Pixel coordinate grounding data
+++
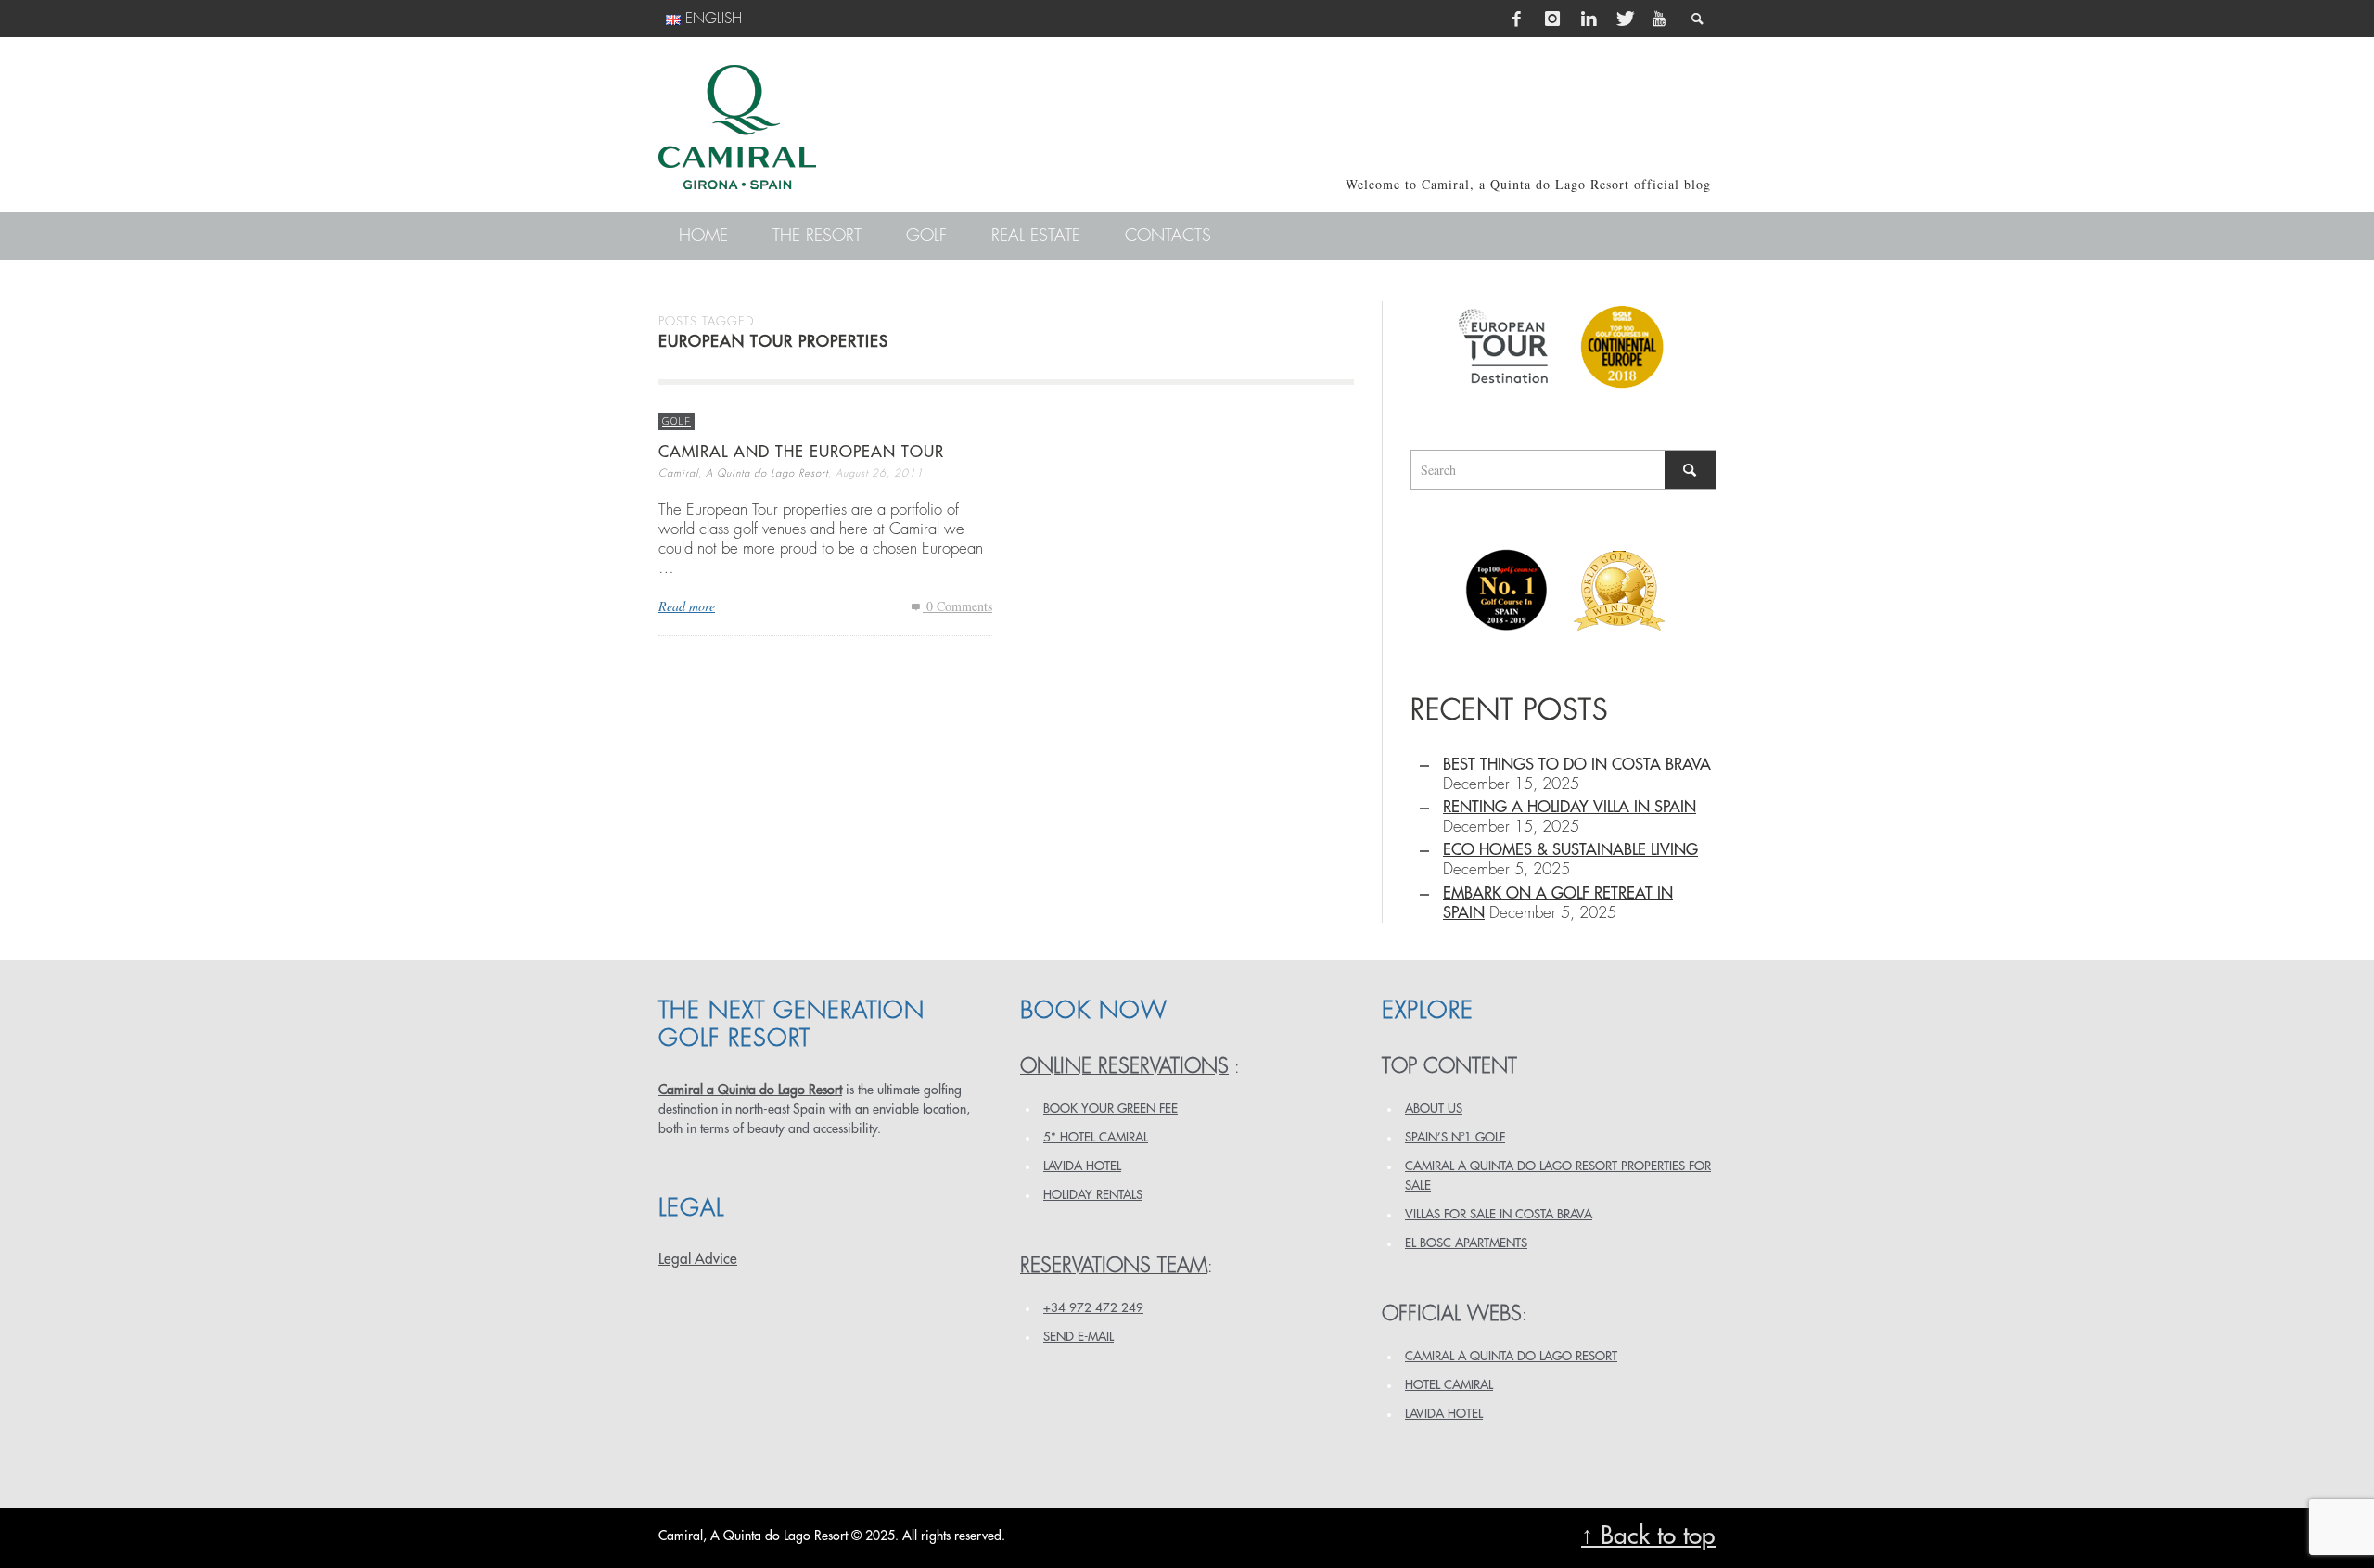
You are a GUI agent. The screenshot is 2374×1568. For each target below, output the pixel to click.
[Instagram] (1552, 18)
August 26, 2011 (880, 473)
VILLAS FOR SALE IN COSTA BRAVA (1498, 1214)
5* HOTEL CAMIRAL (1095, 1137)
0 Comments (957, 606)
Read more (686, 606)
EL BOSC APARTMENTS (1466, 1243)
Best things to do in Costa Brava (1577, 764)
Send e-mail (1078, 1337)
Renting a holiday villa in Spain (1569, 807)
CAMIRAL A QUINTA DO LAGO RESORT (1511, 1356)
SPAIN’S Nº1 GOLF (1455, 1137)
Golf (676, 420)
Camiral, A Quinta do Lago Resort (743, 473)
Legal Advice (697, 1259)
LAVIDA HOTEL (1082, 1166)
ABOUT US (1433, 1109)
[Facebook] (1517, 18)
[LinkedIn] (1588, 18)
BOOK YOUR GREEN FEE (1110, 1109)
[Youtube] (1659, 18)
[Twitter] (1623, 18)
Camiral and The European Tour (801, 452)
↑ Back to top (1648, 1536)
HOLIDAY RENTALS (1092, 1195)
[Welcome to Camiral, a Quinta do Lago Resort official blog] (737, 127)
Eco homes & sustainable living (1570, 850)
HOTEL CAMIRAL (1449, 1385)
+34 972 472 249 (1093, 1308)
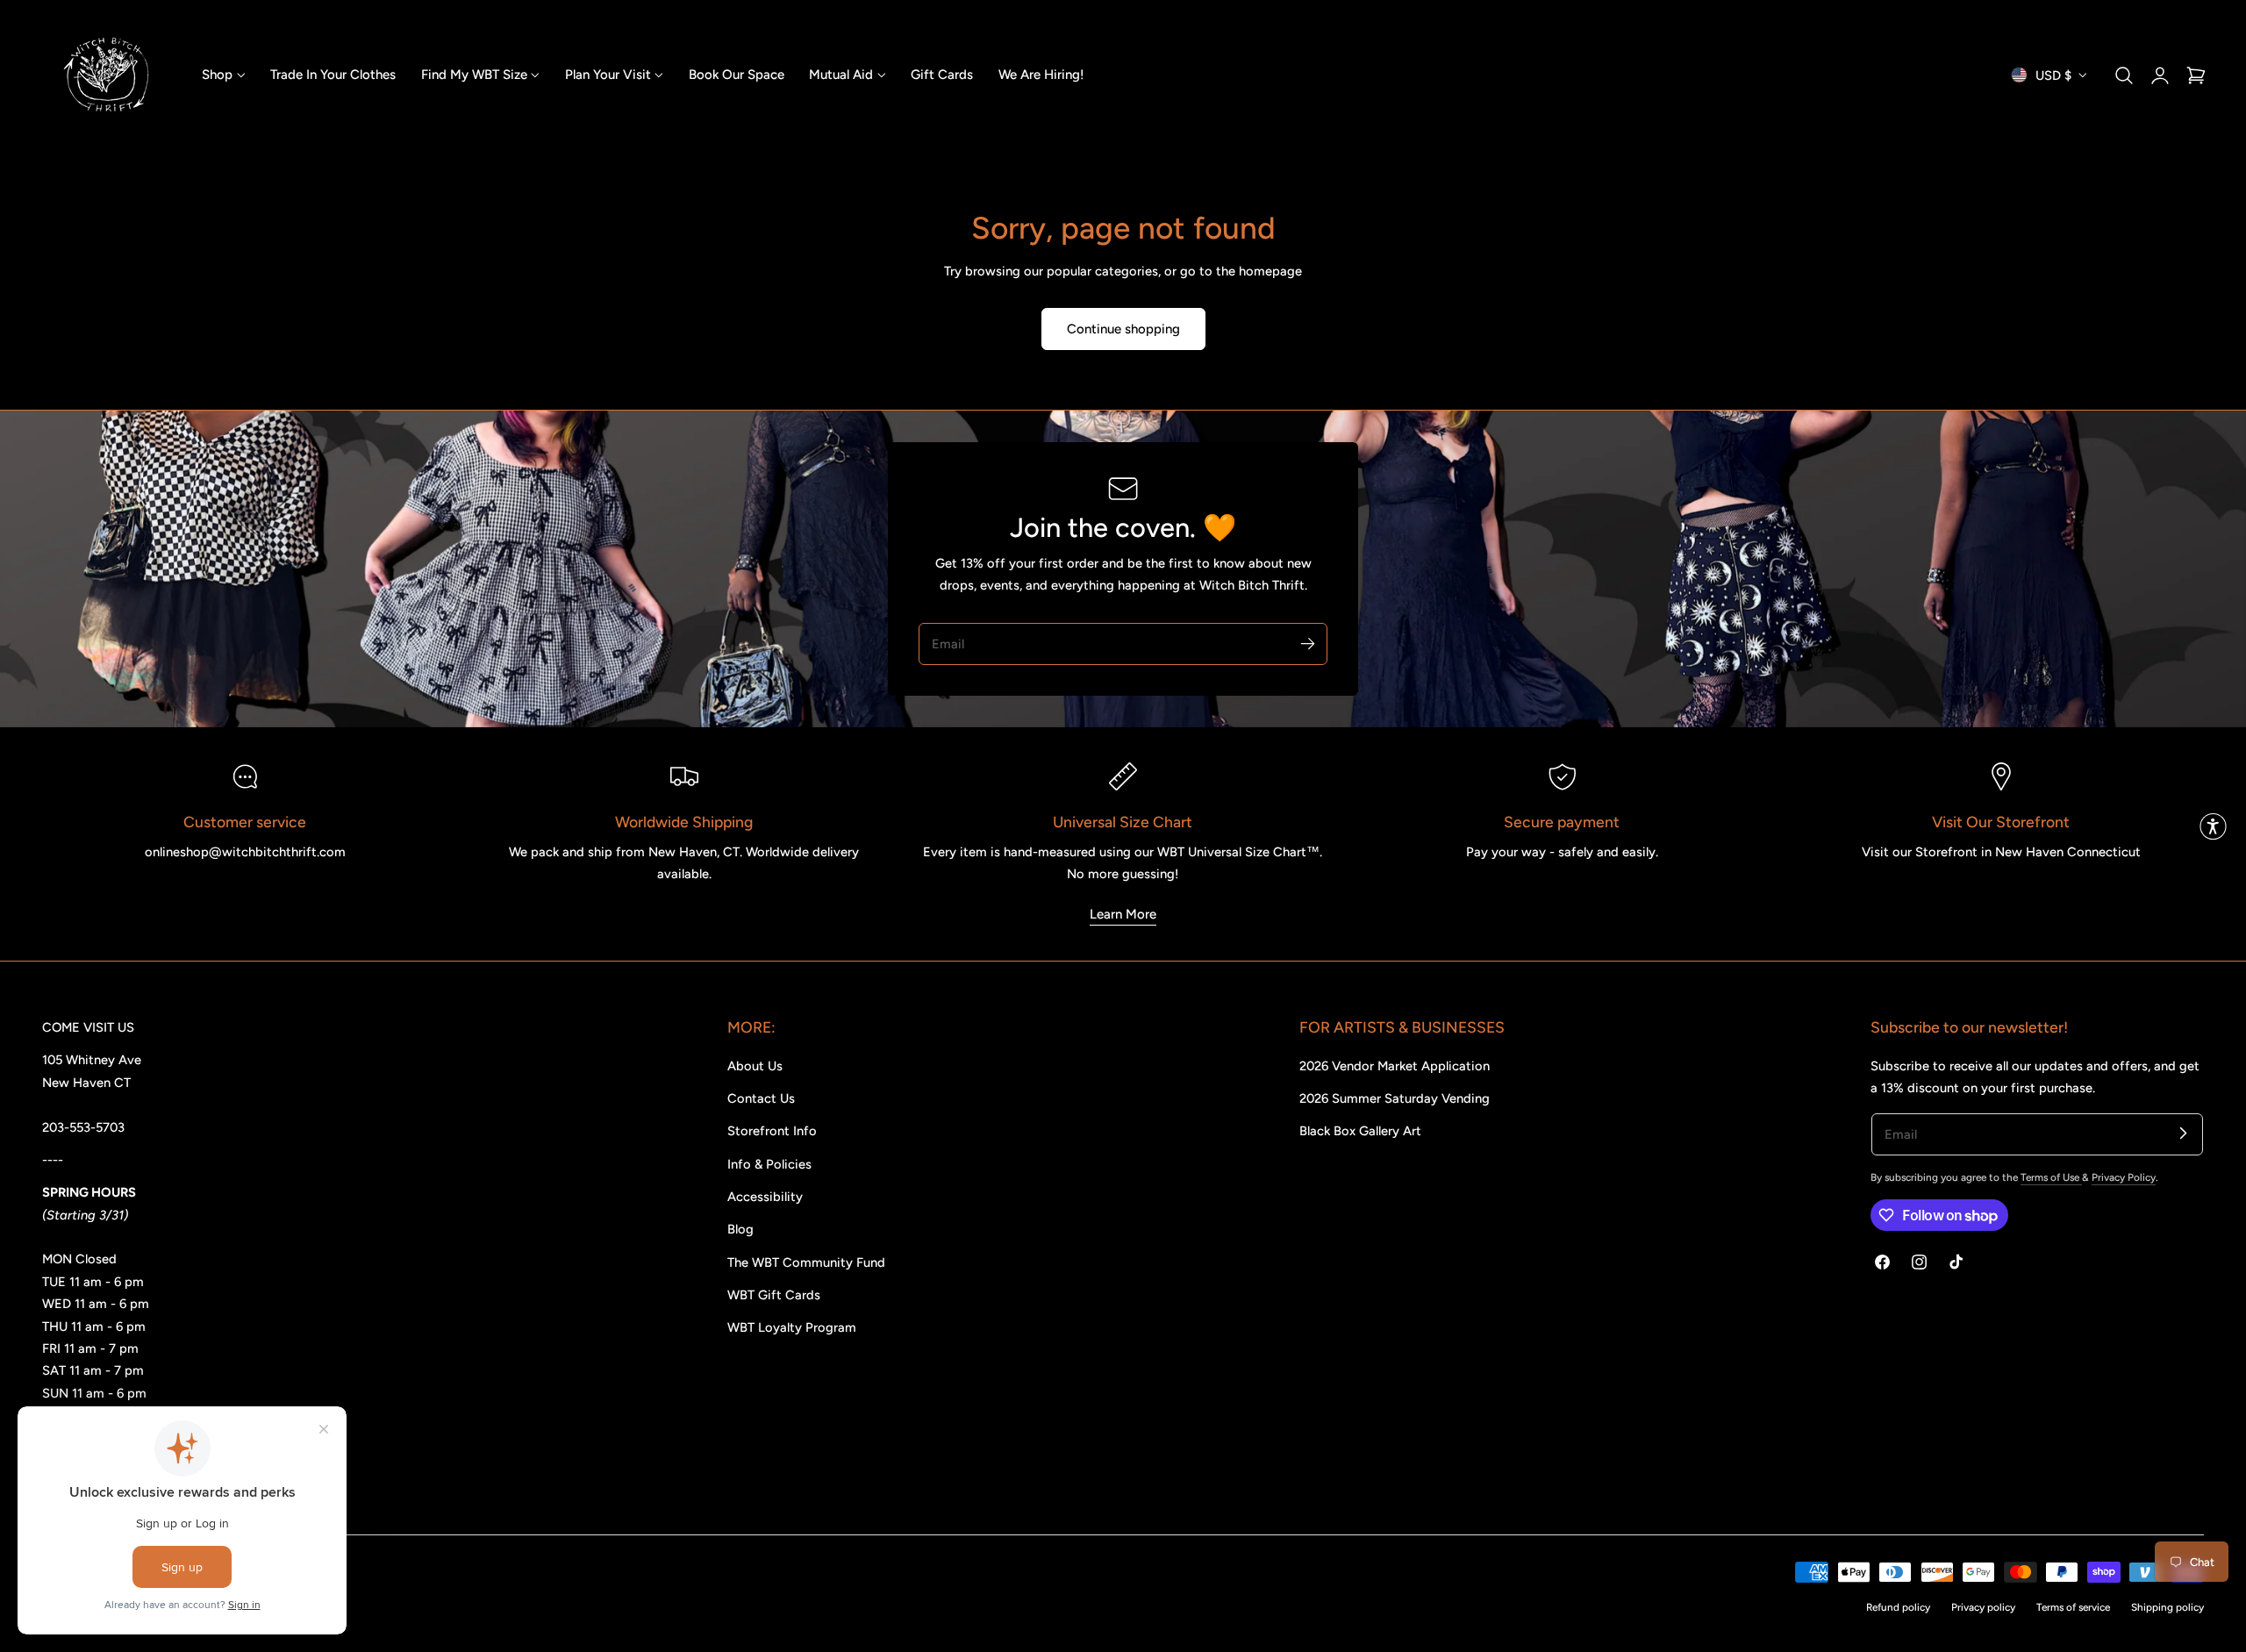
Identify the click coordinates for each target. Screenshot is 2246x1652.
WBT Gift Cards (773, 1295)
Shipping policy (2167, 1607)
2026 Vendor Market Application (1394, 1066)
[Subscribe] (1307, 643)
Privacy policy (1983, 1607)
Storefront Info (772, 1131)
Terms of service (2073, 1607)
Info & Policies (769, 1164)
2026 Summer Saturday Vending (1394, 1098)
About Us (755, 1066)
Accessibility (765, 1197)
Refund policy (1898, 1607)
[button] (2124, 75)
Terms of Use (2051, 1177)
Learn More (1123, 914)
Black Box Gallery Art (1360, 1131)
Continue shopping (1123, 329)
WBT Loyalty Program (791, 1327)
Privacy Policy (2124, 1177)
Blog (740, 1229)
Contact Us (761, 1098)
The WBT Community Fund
+++
ABOUT THIS TASK
Nothing should appear in the answer except the lines from the one with "Identify the click" through the final line of the records, written exactly.

OUTPUT FOR THIS EXERCISE
Identify the click coordinates for each target. Screenshot is 2246x1652.
WBT Gift Cards (773, 1295)
Shipping policy (2167, 1607)
2026 Vendor Market Application (1394, 1066)
[Subscribe] (1307, 643)
Privacy policy (1983, 1607)
Storefront Info (772, 1131)
Terms of service (2073, 1607)
Info & Policies (769, 1164)
2026 Summer Saturday Vending (1394, 1098)
About Us (755, 1066)
Accessibility (765, 1197)
Refund policy (1898, 1607)
[button] (2124, 75)
Terms of Use (2051, 1177)
Learn More (1123, 914)
Black Box Gallery Art (1360, 1131)
Continue shopping (1123, 329)
WBT Loyalty Program (791, 1327)
Privacy Policy (2124, 1177)
Blog (740, 1229)
Contact Us (761, 1098)
The WBT Community Fund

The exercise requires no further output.